# WHAT YOU SHOULD DO
Translate this sentence from the page excerpt on the surcharge tax into Spanish: "Speaking at the same forum, Jonathan Alles, Chief Executive Officer at Hatton National Bank PLC said the effective tax rate of the banking sector could top 70 percent of income with the surcharge tax coming into play."

He also sought clarity from authorities in respect of the potential for double taxing in the case of subsidiaries making a taxable income in excess of Rs.2.0 billion individually, and the group which may earn a taxable income exceeding Rs.2.0 billion out of the dividend incomes received from all subsidiaries. 


Hulangamuwa also said due to its retrospective nature, those who are subject to the tax may not have the cash to pay the tax as they may have had already declared dividends and re-invested the profits. 


“So, where the cash to pay is what a lot of people ask because this is based on last year’s profit,” he stressed. 
While there was a drumbeat of calls for raising taxes, including from the formal private sector to overcome the virus induced-fiscal woes which spilled into the external sector and many others, a tax in the style and size of the surcharge tax appears to have caught the private sector off guard as they are already heavy tax payers. 


Speaking at the same forum, Jonathan Alles, Chief Executive Officer at Hatton National Bank PLC said the effective tax rate of the banking sector could top 70 percent of income with the surcharge tax coming into play. 
“If this 25 percent kicks in for payment in terms of cash flow along with a 24 percent and an 18 percent VAT, that’s almost like 70 percent of your cash flows going out in the forms of tax and for which you have not earned some of those cash flows in 2022 which needs to be looked at,” he said.

# PROVIDED INFORMATION

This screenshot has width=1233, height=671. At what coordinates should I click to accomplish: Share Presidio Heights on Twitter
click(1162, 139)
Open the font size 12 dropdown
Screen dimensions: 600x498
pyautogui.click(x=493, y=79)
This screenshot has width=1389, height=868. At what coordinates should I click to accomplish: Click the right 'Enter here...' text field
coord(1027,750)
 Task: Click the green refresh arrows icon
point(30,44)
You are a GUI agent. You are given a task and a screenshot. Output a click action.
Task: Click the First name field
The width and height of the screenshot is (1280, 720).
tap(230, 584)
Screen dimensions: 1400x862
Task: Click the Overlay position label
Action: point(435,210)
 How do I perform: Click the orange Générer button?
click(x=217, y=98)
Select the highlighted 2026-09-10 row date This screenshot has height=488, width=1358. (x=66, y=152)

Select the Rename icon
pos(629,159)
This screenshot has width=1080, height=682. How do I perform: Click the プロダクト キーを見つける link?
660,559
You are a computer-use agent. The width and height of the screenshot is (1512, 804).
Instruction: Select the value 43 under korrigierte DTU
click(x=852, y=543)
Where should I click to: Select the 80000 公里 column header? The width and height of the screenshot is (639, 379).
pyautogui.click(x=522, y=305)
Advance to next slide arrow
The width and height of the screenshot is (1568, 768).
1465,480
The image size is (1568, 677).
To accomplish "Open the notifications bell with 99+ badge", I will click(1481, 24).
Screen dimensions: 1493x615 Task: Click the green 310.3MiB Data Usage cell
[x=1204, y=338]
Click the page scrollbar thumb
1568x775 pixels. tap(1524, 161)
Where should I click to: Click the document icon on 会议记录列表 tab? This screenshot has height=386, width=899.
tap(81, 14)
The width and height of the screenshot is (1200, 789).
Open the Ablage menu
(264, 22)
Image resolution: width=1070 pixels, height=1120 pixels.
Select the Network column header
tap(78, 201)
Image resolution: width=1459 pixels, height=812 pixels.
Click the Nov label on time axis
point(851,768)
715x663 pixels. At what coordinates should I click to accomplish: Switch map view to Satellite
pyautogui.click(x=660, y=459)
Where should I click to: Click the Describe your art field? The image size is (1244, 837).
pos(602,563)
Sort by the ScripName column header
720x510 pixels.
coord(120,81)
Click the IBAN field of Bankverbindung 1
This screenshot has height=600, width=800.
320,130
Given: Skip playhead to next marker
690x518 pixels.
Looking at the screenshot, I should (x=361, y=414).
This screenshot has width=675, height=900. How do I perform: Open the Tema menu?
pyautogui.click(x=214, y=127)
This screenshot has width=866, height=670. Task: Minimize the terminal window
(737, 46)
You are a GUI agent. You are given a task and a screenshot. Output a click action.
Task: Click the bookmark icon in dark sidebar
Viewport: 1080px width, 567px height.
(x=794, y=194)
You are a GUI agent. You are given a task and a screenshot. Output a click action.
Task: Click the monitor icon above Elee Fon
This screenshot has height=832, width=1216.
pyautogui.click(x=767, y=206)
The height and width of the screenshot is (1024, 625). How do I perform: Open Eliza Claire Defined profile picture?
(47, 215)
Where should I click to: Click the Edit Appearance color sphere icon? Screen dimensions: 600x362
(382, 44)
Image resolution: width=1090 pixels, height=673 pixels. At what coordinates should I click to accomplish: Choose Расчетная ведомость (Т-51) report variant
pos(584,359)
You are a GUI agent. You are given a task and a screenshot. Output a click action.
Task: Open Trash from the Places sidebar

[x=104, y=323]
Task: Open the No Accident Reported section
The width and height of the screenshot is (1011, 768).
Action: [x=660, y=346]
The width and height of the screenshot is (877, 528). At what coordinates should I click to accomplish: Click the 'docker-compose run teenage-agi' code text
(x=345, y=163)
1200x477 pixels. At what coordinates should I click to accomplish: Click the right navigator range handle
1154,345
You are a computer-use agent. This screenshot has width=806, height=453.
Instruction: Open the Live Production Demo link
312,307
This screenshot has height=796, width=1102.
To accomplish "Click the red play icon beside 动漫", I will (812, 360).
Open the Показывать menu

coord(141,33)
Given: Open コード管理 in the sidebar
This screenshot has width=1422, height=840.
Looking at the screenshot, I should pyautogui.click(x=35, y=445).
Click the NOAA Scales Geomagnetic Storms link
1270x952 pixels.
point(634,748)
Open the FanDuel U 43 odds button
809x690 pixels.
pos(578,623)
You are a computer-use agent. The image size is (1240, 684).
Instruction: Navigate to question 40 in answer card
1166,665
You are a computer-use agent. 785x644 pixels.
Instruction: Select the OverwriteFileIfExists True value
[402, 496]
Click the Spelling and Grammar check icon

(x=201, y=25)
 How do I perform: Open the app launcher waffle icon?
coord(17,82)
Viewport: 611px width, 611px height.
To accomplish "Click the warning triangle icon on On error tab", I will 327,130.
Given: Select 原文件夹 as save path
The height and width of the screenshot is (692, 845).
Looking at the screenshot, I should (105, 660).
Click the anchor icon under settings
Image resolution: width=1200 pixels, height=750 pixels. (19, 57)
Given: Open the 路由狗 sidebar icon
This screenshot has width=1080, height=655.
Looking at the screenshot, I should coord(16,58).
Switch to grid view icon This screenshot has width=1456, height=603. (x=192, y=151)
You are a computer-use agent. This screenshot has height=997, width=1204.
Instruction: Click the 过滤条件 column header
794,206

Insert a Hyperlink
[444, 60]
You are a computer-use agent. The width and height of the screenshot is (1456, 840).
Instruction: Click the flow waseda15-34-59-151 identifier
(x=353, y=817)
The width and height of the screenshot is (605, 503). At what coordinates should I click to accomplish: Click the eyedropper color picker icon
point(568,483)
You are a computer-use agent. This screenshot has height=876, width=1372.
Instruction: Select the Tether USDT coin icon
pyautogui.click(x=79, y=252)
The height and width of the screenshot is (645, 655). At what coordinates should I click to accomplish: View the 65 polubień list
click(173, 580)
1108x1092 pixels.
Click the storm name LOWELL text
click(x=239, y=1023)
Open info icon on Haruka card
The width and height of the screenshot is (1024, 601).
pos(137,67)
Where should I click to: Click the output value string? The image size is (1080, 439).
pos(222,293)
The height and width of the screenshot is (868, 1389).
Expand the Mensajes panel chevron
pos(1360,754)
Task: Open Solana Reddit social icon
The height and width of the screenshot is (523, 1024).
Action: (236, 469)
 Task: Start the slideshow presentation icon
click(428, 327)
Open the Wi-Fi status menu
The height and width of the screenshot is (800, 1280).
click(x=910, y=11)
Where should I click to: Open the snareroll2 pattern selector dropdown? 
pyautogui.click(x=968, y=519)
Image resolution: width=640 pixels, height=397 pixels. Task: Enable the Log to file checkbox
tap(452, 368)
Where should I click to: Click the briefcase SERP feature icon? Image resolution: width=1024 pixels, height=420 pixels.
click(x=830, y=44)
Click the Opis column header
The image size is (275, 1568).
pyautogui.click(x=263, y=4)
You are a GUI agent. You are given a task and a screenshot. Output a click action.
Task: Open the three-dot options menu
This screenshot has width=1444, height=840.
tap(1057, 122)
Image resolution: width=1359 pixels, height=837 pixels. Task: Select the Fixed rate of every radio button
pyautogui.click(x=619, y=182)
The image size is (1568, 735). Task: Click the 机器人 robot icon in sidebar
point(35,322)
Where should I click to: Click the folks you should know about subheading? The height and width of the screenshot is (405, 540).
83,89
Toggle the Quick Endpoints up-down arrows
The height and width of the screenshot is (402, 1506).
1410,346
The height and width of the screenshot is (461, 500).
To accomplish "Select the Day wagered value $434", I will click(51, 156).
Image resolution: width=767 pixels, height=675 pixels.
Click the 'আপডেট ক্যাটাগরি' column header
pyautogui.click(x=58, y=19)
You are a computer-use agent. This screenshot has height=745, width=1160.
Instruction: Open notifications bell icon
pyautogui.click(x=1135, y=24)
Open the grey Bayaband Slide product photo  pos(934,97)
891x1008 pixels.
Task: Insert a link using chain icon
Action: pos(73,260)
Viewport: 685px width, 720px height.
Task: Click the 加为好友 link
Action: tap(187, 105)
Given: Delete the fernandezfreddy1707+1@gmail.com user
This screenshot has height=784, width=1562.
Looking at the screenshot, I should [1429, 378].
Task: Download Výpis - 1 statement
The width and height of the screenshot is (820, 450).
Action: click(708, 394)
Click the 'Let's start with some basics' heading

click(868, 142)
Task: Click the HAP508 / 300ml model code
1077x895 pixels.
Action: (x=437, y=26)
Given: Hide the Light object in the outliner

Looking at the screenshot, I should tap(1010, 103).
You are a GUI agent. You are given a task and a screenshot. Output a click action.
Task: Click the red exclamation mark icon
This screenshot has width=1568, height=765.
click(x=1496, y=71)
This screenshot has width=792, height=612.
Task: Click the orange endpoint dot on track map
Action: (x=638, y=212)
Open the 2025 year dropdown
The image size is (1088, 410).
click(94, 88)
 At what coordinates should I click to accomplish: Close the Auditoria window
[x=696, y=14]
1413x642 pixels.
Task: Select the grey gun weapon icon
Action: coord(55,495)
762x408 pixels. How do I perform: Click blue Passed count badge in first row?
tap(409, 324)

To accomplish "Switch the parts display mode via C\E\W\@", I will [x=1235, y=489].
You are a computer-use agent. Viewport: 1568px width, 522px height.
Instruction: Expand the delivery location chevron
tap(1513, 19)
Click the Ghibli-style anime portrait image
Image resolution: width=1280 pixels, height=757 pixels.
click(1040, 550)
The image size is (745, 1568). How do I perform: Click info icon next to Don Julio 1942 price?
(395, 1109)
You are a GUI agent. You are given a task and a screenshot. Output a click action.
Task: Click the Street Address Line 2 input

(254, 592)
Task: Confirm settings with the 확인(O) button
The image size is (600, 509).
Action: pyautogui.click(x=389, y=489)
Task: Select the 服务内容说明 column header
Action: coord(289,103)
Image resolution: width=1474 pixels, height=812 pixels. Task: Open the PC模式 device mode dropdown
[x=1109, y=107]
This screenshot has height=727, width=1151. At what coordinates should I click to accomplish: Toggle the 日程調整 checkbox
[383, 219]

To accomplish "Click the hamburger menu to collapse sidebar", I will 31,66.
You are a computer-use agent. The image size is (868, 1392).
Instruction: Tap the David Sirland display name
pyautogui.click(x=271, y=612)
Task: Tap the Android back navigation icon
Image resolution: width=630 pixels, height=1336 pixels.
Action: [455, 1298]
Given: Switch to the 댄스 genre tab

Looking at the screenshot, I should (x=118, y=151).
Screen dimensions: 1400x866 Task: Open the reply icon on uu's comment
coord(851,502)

# TASK SOLUTION
Hablando en el mismo foro, Jonathan Alles, director ejecutivo de Hatton National Bank PLC, dijo que la tasa impositiva efectiva del sector bancario podría superar el 70 por ciento de los ingresos con la entrada en vigor del impuesto de recargo.